ABOUT THIS TASK: Below are the records. State how many of their lines contain "Delete", with nothing else.

Stored records
--- START ---
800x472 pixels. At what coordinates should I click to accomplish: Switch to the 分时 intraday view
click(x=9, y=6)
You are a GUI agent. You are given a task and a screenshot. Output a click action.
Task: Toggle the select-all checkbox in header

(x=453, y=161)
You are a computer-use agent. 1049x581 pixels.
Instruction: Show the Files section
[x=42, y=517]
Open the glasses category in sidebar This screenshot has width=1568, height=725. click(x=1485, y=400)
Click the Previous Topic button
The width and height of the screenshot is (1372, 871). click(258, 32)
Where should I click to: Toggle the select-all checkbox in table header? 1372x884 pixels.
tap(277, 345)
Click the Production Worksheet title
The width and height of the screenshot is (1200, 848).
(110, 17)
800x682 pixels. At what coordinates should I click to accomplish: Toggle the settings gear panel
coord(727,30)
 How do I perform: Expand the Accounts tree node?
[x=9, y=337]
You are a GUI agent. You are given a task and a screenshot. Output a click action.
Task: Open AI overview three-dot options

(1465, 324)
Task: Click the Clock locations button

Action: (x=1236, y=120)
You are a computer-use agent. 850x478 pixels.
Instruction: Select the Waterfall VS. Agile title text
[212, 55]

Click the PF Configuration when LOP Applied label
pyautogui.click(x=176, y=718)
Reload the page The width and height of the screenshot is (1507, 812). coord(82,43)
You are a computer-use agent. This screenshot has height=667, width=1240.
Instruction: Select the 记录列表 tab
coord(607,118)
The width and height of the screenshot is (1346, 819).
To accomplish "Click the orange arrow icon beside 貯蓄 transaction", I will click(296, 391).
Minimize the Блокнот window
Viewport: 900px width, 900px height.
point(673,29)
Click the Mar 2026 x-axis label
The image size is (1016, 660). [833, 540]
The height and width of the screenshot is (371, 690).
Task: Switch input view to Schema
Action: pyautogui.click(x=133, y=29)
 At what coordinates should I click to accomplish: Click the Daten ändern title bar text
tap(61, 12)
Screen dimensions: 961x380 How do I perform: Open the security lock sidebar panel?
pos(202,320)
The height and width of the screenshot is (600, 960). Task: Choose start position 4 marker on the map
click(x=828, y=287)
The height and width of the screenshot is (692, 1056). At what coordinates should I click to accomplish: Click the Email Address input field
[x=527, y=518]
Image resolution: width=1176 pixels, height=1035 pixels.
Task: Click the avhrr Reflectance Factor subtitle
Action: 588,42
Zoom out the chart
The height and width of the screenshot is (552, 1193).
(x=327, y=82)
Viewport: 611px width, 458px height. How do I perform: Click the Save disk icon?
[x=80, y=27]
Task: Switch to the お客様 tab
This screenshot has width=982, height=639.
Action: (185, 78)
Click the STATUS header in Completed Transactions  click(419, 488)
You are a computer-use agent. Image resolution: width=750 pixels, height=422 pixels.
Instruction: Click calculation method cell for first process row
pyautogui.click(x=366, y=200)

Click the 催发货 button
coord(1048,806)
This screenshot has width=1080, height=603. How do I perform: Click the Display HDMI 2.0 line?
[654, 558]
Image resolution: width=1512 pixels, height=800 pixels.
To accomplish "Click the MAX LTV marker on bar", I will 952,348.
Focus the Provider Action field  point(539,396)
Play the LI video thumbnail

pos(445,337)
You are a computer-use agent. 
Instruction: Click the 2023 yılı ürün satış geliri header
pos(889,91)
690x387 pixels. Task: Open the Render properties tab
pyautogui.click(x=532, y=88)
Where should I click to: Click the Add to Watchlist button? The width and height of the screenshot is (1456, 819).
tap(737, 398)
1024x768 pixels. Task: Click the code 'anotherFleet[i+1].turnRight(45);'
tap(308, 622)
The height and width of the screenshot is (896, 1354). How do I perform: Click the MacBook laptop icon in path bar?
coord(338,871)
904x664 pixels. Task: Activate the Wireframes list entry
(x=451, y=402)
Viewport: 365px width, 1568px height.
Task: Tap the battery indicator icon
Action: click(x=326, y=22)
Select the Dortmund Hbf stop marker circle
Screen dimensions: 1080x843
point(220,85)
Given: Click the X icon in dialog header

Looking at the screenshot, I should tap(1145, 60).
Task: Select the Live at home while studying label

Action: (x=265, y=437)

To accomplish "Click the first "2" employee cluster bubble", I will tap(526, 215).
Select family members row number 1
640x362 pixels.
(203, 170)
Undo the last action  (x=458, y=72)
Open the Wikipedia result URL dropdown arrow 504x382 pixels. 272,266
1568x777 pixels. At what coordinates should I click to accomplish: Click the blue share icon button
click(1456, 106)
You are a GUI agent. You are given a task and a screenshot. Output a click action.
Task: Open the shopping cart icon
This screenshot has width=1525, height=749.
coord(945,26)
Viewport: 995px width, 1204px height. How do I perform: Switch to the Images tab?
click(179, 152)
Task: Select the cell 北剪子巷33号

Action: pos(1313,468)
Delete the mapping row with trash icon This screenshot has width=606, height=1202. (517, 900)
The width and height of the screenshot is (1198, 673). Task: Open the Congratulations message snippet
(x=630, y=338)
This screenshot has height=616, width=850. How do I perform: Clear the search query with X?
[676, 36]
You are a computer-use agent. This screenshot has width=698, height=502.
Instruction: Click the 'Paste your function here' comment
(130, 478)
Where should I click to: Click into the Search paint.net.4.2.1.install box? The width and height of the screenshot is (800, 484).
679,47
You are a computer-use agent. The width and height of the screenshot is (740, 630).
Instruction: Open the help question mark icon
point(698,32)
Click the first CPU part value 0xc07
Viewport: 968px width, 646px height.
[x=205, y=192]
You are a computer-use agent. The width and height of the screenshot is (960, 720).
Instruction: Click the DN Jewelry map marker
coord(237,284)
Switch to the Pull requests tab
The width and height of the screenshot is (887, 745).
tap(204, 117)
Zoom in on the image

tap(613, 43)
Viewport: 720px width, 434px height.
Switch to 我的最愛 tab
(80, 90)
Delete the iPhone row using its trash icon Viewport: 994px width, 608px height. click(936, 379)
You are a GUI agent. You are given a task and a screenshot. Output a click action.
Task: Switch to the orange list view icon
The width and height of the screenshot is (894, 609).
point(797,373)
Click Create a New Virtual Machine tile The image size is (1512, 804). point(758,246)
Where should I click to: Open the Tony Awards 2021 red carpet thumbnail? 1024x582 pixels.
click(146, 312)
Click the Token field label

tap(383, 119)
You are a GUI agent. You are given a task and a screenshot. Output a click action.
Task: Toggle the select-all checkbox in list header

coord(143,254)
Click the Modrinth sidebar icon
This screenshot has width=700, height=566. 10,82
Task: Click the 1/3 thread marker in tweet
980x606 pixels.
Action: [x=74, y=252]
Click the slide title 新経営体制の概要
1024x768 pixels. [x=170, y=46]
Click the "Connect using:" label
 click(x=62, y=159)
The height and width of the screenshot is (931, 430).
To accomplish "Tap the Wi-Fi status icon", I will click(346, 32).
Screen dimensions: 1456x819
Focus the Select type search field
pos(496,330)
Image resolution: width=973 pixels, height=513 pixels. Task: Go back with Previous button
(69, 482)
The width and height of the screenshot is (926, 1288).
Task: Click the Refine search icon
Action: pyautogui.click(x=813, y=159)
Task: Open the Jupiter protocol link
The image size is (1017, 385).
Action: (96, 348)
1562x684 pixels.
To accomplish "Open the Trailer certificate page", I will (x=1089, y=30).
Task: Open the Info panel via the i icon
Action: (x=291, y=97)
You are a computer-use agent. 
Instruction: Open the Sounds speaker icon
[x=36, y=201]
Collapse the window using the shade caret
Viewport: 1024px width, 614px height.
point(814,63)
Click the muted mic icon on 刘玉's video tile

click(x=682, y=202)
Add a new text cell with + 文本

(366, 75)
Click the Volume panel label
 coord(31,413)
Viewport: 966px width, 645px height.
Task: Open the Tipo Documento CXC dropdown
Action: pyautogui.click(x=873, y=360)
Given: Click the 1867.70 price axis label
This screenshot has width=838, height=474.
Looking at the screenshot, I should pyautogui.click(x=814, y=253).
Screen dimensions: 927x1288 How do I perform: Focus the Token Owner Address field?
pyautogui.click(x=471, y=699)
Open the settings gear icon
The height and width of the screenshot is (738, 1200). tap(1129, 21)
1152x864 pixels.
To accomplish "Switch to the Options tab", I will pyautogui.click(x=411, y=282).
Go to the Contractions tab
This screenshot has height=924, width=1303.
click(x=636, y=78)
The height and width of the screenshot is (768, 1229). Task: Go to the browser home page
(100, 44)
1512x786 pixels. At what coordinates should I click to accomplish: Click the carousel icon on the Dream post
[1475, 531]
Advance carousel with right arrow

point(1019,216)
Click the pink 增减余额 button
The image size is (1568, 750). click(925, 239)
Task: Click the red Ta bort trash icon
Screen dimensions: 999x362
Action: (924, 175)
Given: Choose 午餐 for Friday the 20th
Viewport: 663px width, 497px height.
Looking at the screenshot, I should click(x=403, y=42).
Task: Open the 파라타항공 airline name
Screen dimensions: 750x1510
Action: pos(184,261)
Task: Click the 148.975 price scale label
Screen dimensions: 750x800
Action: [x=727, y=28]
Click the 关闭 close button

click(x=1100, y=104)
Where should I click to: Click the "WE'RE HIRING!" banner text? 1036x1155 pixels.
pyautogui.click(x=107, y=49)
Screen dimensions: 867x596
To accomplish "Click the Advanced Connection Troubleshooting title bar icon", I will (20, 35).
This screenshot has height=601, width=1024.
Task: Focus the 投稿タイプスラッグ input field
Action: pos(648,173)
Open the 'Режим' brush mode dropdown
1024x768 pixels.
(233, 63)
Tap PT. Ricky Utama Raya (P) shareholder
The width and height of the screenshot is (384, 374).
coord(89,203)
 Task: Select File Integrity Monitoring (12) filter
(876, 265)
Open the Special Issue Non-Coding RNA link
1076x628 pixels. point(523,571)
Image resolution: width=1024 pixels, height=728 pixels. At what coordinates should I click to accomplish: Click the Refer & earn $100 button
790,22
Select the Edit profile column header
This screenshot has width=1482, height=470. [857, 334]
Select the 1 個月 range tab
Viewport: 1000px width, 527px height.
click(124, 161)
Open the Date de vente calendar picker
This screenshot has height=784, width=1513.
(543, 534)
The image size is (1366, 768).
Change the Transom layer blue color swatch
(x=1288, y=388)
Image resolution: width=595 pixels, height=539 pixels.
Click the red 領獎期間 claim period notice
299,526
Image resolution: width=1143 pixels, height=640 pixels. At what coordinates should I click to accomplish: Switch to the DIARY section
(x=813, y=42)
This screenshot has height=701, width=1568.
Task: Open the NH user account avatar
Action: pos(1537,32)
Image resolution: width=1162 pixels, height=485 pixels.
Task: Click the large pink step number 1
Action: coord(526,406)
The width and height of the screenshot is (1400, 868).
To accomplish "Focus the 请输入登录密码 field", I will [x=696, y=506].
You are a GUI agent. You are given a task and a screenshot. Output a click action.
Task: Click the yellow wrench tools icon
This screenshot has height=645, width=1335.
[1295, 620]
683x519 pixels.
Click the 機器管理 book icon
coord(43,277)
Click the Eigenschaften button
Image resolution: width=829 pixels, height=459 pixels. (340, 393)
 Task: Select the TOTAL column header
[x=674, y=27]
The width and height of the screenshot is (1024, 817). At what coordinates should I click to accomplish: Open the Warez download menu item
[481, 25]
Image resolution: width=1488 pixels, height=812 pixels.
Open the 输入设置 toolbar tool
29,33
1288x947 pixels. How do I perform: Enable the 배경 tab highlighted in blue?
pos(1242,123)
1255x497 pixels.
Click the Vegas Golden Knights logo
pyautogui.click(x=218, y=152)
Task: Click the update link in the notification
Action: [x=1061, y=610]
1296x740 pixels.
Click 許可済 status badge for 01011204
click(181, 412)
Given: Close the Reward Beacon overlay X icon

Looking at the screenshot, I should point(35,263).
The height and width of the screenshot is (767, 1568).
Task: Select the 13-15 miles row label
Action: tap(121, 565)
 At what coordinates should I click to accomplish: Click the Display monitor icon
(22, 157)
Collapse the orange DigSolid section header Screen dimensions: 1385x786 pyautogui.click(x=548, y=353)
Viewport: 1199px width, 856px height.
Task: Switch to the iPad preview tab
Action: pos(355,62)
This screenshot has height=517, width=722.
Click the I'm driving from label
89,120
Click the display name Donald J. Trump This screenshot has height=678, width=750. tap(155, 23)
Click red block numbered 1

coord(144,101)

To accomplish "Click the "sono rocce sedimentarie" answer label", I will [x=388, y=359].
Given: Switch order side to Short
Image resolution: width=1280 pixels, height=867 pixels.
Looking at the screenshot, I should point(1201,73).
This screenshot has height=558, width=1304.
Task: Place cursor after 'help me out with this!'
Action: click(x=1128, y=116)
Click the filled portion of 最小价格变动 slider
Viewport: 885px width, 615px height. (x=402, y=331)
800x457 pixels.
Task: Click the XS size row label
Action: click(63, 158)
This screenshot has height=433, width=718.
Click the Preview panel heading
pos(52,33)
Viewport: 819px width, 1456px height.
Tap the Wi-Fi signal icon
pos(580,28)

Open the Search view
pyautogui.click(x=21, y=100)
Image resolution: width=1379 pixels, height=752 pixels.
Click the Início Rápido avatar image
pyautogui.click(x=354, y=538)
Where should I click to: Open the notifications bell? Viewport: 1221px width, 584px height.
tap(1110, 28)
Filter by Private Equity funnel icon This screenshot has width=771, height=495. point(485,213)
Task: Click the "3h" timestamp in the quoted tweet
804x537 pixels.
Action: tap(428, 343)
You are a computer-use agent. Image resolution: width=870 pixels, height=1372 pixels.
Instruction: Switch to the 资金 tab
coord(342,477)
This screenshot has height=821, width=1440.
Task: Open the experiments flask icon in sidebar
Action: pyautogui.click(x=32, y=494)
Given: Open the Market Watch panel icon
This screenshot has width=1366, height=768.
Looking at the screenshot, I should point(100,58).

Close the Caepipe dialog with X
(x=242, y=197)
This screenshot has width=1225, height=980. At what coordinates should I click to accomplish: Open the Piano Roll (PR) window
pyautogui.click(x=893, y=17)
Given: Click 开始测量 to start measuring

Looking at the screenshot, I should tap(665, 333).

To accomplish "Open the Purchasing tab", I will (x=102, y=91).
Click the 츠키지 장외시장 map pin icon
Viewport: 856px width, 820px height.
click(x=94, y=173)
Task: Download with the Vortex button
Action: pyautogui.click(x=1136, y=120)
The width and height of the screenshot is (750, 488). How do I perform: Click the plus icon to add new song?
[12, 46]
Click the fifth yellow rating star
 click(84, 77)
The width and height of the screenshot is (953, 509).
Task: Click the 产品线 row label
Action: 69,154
--- END ---
SOLUTION BELOW: 2